## [Your instructions]
Reproduce the listing in full, pictures excluded.

## [Data in this exercise]
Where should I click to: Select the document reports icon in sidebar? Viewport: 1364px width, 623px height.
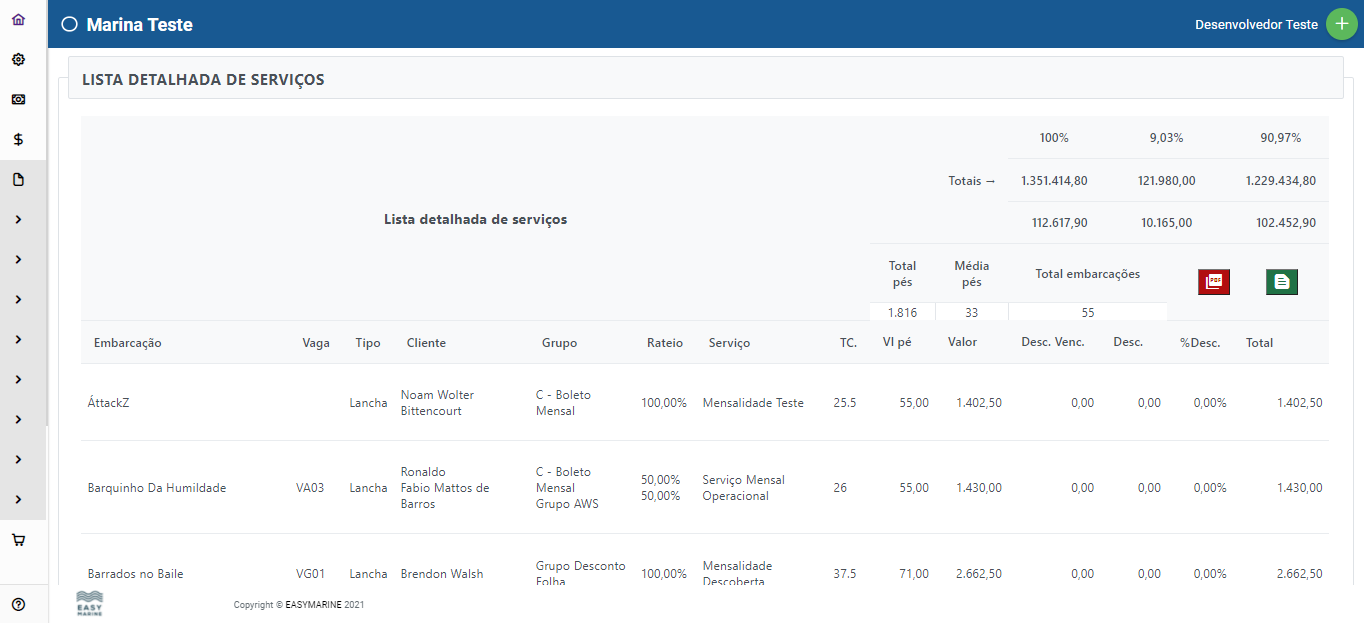(x=17, y=179)
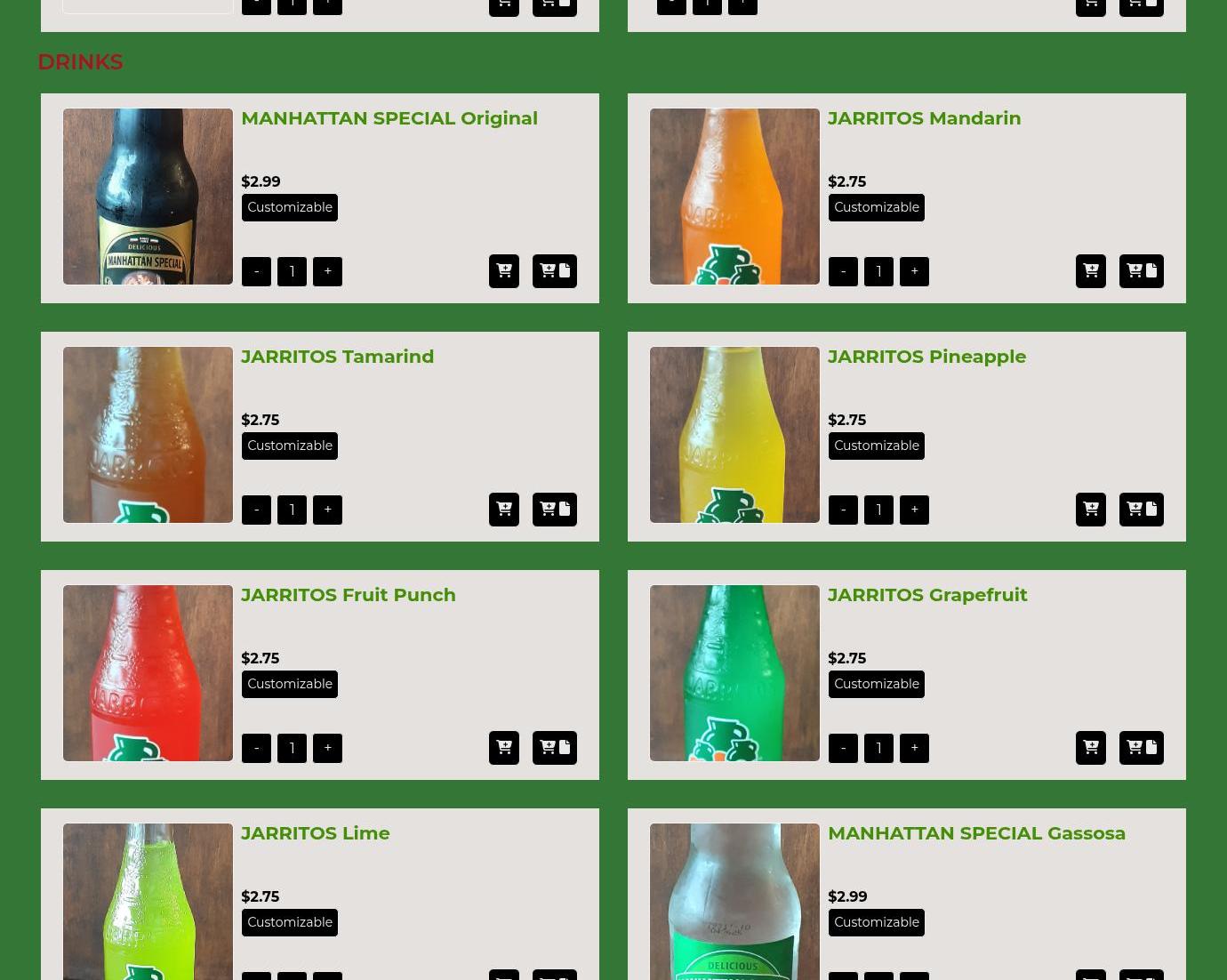Add JARRITOS Tamarind with note icon
The height and width of the screenshot is (980, 1227).
(554, 510)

## [Exercise output]
Where should I click to: Select the document reports icon in sidebar? Viewport: 1364px width, 623px height.
(x=17, y=179)
Add JARRITOS Tamarind with note icon
The height and width of the screenshot is (980, 1227).
(554, 510)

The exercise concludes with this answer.